4. Scott on Allen’s Match Point (’05): “It is the film’s brisk, chilly precision that makes it so bracingly pleasurable. The gloom of random, meaningless existence has rarely been so much fun, and Mr. Allen’s bite has never been so sharp, or so deep. A movie this good is no laughing matter.”

5. One of the finest opening paragraphs in the history of movie reviewing was contained in Scott’s 5.25.01 review of Michael Bay‘s Pearl Harbor: “The Japanese sneak attack on Pearl Harbor that brought the United States into World War II has inspired a splendid movie, full of vivid performances and unforgettable scenes, a movie that uses the coming of war as a backdrop for individual stories of love, ambition, heroism and betrayal. The name of that movie is From Here to Eternity.”

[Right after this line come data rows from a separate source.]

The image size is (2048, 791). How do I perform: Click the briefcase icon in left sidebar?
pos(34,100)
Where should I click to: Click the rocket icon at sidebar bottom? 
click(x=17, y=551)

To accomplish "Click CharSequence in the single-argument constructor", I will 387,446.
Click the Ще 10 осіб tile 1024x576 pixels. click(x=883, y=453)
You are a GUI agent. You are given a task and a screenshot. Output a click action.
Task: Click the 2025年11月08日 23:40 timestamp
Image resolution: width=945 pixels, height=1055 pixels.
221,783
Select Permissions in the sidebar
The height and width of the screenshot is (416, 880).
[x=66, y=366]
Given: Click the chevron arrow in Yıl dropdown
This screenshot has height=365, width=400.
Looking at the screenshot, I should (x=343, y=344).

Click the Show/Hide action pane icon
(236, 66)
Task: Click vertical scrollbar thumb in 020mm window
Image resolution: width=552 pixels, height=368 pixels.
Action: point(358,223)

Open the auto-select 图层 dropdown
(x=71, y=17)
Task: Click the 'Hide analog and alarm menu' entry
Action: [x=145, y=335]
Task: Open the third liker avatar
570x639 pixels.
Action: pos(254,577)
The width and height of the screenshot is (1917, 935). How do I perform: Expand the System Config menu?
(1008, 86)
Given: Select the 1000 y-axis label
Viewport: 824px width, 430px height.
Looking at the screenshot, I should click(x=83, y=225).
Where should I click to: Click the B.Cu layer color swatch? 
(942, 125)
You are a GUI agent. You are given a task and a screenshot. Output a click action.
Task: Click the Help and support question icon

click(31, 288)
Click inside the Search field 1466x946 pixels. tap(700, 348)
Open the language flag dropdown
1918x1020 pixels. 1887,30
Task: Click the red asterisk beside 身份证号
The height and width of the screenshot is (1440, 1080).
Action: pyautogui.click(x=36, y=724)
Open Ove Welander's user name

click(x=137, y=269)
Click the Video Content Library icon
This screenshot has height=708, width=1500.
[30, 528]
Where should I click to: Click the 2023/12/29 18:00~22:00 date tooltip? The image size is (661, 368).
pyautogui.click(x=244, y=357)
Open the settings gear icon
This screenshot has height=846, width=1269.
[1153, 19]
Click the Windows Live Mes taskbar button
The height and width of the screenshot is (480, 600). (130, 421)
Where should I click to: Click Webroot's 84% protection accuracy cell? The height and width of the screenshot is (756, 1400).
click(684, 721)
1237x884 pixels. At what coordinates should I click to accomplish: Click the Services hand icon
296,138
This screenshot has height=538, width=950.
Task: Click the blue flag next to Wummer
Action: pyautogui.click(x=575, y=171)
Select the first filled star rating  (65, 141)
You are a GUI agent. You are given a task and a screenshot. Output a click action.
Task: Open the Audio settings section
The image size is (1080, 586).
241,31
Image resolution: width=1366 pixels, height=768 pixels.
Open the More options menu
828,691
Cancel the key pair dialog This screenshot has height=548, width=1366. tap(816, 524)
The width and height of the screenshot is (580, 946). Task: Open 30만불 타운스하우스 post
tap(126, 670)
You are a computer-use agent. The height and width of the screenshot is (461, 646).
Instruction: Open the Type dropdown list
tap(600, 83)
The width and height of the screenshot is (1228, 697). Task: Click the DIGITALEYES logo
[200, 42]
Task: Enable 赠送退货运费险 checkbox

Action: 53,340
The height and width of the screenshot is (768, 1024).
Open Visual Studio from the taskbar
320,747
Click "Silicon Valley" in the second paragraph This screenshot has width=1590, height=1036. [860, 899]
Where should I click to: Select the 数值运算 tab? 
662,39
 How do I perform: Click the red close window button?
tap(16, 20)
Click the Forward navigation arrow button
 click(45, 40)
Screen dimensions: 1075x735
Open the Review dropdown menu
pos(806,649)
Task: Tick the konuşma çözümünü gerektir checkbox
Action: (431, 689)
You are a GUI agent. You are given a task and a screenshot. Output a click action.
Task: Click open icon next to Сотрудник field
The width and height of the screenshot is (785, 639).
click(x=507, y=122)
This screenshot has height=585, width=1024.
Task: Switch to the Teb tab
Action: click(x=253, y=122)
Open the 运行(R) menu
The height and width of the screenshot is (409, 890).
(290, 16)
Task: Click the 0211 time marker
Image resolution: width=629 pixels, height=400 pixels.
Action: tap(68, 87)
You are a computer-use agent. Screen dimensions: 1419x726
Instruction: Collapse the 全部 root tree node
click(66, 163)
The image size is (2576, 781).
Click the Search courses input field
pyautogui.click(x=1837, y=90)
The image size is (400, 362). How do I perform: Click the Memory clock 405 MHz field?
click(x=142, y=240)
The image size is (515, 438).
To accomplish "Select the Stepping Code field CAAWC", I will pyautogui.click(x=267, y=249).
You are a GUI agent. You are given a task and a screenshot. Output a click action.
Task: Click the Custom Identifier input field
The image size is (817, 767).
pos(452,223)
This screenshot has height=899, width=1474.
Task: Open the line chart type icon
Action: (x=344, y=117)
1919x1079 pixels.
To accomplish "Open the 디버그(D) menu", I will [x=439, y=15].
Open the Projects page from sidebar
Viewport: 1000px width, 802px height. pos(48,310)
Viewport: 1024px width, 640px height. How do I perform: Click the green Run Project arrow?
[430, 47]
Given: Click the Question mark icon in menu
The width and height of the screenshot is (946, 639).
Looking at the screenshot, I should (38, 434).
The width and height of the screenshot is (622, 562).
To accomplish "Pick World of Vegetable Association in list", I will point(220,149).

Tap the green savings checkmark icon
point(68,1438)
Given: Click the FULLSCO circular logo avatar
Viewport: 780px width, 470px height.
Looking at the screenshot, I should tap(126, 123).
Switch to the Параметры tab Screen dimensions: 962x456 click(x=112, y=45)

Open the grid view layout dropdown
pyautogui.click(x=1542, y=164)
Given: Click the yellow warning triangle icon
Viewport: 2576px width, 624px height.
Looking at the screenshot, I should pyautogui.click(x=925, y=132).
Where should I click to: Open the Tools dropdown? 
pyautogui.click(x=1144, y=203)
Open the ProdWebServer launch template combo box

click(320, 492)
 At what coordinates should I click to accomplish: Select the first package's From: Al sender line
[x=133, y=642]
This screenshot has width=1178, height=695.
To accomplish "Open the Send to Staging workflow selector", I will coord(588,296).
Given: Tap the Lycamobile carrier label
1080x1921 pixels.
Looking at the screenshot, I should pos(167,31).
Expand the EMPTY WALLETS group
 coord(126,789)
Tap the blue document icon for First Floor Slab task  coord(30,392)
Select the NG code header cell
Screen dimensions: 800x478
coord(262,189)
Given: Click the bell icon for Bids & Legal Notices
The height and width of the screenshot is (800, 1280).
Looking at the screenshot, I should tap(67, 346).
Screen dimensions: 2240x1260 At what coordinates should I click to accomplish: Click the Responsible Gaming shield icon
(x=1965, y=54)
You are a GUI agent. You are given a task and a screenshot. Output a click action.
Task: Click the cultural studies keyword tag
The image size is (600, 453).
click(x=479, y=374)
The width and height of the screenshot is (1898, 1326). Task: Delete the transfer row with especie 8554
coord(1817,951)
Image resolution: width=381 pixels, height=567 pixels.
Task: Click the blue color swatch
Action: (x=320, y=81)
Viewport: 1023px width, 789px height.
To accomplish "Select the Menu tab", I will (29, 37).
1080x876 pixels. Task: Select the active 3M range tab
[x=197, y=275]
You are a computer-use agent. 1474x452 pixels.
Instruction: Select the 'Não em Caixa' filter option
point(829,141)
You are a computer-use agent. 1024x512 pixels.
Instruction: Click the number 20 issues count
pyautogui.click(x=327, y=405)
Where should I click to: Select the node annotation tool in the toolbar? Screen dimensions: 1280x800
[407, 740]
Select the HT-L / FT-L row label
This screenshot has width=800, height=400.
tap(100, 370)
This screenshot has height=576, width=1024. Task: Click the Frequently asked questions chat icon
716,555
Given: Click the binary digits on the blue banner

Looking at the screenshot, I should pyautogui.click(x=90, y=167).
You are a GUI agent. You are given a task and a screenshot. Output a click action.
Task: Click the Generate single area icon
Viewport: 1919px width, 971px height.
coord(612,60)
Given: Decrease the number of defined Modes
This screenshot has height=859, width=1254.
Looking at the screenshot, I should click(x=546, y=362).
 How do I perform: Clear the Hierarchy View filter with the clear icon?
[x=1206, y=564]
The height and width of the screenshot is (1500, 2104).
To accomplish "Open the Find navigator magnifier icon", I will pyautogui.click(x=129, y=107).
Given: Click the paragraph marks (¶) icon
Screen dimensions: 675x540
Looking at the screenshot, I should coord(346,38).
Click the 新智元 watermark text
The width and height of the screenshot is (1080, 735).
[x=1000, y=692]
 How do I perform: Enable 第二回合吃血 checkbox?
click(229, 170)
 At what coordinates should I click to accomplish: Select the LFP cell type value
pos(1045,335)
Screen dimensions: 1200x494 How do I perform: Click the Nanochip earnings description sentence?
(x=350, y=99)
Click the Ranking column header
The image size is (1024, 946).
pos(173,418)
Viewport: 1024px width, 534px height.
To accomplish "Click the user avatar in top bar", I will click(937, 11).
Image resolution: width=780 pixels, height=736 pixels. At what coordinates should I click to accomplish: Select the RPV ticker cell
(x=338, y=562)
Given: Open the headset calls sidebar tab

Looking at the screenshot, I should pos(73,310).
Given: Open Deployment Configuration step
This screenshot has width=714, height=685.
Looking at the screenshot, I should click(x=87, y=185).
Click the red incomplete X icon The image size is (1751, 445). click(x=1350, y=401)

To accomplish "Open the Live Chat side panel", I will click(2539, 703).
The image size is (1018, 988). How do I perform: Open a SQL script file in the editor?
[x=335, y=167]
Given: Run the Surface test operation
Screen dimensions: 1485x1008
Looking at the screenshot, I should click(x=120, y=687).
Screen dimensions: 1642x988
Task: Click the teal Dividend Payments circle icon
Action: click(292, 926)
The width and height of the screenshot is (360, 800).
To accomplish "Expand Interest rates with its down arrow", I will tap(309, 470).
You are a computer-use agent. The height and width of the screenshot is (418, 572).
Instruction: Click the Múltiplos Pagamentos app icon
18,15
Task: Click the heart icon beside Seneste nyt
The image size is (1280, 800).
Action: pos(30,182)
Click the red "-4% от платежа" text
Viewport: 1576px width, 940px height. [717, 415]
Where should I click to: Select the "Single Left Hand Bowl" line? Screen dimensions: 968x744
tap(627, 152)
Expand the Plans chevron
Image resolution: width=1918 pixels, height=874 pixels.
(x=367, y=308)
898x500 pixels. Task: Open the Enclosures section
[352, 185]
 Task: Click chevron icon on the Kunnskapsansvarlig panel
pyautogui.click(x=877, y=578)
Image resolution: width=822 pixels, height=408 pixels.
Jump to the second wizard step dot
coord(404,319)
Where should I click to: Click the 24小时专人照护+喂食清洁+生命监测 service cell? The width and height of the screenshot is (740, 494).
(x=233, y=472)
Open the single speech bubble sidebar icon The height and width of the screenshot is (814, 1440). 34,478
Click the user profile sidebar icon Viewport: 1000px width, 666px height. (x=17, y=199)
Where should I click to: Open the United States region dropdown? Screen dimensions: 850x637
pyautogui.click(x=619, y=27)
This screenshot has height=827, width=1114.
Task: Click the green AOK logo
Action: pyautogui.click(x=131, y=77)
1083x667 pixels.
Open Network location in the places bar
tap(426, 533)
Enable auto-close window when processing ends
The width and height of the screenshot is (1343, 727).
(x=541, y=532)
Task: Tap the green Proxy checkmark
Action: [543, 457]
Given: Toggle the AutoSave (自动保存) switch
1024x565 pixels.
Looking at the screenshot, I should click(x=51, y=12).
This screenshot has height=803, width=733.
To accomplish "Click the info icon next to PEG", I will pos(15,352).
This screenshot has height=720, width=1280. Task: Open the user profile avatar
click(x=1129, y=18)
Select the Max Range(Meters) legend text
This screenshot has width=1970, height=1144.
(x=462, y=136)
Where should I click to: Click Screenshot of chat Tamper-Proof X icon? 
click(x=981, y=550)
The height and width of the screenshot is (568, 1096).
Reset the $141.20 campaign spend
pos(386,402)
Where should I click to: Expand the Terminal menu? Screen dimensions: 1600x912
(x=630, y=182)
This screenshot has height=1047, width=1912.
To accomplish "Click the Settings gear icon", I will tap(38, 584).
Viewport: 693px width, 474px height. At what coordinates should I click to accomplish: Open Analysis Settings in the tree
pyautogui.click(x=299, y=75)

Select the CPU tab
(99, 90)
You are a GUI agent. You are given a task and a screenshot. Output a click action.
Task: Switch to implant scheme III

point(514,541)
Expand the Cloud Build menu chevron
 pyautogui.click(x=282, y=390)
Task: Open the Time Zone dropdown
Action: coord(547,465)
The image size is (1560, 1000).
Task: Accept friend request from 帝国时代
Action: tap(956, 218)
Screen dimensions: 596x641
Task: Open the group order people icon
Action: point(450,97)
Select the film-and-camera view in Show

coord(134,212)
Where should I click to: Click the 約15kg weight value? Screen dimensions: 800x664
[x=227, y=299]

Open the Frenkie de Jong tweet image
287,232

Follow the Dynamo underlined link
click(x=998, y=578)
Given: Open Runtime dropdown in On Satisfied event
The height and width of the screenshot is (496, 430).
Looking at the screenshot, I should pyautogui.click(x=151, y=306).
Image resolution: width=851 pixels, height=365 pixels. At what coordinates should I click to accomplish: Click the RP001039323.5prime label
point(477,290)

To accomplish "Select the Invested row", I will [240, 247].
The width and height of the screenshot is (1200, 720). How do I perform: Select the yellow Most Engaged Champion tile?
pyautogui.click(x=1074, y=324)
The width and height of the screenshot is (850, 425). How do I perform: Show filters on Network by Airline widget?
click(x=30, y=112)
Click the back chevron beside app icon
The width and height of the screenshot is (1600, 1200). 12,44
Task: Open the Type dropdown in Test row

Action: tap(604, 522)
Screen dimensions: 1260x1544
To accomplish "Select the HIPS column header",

6. From Scott’s farewell essay: “I’m not a fan of modern fandom. This isn’t only because I’ve been swarmed on Twitter by angry devotees of Marvel and DC and (more recently) Top Gun: Maverick and Everything Everywhere All at Once. It’s more that the behavior of these social media hordes represents an anti-democratic, anti-intellectual mind-set that is harmful to the cause of art and antithetical to the spirit of movies. Fan culture is rooted in conformity, obedience, group identity and mob behavior, and its rise mirrors and models the spread of intolerant, authoritarian, aggressive tendencies in our politics and our communal life.”